**Task details:** Look through the entries below and extract exactly the lines from the one containing "This screenshot has height=1568, width=323." through the one containing "This screenshot has width=1080, height=610.", ends included.

[Collected data entries]

= = = = =

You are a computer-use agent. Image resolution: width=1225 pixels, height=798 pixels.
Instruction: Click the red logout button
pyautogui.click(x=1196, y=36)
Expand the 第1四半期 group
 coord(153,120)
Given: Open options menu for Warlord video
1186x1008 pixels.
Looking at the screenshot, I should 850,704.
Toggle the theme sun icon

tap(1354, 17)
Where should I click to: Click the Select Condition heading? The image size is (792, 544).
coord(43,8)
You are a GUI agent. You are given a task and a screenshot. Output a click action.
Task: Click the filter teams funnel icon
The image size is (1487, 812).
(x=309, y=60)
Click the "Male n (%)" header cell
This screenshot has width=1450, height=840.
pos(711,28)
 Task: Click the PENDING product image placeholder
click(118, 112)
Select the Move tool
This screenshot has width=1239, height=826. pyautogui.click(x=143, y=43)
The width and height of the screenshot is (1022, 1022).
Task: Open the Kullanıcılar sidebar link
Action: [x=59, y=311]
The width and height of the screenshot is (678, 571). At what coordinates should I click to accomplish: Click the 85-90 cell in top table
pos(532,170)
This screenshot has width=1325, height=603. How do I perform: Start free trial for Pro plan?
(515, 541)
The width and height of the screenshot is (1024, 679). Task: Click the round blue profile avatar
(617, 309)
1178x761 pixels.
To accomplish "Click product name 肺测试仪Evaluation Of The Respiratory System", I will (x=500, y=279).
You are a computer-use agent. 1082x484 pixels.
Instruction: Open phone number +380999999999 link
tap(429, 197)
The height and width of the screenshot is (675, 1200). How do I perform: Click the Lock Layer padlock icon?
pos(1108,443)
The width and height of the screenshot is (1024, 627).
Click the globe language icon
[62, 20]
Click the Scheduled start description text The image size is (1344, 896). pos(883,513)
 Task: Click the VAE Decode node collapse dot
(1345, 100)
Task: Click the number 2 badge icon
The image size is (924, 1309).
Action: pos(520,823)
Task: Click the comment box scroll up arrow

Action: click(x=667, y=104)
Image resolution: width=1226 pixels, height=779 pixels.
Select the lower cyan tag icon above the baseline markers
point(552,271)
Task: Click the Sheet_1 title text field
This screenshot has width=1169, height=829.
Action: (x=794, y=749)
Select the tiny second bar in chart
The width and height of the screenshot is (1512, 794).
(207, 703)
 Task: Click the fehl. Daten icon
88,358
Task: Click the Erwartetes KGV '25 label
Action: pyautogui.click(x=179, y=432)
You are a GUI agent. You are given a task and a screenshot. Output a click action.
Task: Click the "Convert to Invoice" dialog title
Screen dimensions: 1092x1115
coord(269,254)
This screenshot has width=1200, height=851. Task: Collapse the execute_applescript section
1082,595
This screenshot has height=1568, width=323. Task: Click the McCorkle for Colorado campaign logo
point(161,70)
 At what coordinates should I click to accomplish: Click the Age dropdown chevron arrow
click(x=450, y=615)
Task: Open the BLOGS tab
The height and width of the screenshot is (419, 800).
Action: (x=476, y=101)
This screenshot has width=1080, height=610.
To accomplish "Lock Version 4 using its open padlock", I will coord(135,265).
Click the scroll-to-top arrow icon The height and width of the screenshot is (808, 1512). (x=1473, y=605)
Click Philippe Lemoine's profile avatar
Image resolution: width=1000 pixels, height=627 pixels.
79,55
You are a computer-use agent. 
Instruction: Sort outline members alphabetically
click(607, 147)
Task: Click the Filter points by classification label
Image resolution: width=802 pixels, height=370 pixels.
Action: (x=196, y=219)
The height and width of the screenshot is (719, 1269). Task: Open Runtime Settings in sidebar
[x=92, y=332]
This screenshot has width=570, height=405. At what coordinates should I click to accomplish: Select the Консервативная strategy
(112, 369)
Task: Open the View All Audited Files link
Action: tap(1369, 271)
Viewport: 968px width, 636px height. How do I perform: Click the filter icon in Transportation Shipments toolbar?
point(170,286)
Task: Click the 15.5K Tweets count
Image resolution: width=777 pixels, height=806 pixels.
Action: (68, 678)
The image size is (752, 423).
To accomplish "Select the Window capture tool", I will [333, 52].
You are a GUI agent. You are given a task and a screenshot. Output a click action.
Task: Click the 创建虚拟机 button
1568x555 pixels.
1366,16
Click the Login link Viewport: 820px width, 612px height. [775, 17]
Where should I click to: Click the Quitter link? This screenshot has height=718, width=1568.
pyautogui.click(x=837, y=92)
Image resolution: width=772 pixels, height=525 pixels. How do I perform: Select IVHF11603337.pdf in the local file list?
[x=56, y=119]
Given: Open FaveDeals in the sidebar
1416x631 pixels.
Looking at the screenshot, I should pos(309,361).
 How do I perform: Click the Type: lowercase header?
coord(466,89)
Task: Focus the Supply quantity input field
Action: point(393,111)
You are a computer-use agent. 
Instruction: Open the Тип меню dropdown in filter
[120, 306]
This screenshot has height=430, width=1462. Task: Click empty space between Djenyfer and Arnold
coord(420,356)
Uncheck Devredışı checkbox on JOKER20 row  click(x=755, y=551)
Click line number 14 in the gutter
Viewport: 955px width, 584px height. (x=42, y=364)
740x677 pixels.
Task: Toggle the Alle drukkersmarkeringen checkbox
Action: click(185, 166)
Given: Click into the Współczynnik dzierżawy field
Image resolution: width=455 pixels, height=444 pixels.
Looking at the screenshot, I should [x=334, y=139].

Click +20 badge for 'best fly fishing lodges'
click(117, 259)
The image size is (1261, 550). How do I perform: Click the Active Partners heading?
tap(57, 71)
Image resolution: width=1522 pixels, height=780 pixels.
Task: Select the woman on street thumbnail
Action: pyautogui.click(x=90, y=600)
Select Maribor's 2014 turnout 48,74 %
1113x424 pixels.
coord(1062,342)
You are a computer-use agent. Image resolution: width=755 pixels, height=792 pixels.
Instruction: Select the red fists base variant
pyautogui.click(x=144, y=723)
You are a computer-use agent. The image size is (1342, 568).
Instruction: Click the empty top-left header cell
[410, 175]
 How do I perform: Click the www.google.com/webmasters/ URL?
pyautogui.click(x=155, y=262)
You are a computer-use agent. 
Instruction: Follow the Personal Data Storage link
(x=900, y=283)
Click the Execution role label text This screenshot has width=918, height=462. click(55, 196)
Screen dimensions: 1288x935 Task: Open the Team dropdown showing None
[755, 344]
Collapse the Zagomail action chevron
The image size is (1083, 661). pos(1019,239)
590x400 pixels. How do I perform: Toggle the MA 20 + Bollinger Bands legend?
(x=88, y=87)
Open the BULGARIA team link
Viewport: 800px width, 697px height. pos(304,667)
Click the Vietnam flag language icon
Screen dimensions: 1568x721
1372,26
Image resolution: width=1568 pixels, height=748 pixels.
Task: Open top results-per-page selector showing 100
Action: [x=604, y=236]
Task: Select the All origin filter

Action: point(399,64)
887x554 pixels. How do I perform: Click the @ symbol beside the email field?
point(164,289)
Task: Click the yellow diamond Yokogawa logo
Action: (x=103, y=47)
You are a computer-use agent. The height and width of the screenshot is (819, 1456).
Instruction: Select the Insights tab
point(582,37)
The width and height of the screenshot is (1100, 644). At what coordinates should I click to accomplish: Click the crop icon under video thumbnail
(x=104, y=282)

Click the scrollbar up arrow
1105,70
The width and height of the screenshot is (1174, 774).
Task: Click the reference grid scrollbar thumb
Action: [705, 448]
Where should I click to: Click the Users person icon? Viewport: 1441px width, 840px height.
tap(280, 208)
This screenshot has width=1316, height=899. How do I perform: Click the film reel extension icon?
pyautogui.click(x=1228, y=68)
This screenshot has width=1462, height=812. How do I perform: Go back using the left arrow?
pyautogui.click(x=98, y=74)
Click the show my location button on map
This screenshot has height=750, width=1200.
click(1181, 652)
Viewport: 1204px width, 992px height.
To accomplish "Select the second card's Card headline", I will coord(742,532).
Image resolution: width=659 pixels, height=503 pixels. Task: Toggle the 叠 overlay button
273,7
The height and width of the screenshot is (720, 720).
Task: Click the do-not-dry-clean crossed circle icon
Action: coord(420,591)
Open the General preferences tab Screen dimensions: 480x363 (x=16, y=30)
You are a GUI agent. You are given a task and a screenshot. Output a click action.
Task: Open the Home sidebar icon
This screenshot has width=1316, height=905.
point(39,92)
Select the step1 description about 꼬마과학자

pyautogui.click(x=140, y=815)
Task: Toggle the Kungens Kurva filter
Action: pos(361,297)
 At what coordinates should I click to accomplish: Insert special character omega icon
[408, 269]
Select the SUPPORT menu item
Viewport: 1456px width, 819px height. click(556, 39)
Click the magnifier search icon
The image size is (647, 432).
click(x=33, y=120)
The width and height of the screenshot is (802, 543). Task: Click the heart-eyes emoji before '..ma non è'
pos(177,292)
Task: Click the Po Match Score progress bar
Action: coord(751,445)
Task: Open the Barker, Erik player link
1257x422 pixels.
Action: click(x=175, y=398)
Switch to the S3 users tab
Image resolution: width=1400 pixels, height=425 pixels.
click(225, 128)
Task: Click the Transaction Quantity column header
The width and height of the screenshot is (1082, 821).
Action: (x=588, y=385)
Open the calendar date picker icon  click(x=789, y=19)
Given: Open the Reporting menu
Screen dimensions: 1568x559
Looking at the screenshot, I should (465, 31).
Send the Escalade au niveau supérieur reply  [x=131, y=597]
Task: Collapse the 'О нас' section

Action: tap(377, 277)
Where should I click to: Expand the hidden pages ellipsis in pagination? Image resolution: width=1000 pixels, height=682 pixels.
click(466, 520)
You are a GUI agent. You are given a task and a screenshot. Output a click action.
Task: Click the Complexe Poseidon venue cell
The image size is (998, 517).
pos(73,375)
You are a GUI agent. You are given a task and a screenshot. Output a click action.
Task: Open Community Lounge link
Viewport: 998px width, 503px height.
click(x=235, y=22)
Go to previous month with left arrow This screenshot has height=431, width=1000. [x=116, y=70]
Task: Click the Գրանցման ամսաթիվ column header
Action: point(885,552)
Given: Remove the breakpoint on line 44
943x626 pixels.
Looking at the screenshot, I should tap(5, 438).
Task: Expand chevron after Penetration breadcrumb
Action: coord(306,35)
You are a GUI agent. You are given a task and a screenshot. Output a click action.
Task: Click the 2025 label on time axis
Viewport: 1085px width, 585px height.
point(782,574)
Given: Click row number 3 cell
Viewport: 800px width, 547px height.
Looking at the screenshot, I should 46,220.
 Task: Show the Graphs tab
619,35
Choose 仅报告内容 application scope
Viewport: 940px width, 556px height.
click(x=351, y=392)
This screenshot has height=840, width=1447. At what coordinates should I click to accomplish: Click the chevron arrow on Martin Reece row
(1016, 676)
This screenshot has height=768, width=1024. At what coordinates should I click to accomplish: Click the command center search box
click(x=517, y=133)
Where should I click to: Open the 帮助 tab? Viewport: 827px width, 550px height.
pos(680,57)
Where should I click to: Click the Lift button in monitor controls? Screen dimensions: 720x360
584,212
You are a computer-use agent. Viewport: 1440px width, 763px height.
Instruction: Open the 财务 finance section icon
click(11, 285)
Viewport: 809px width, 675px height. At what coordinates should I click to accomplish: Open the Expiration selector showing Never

= = = = =

**Task response:**
This screenshot has height=1568, width=323. Task: Click the McCorkle for Colorado campaign logo
point(161,70)
 At what coordinates should I click to accomplish: Click the Age dropdown chevron arrow
click(x=450, y=615)
Task: Open the BLOGS tab
The height and width of the screenshot is (419, 800).
Action: (x=476, y=101)
This screenshot has width=1080, height=610.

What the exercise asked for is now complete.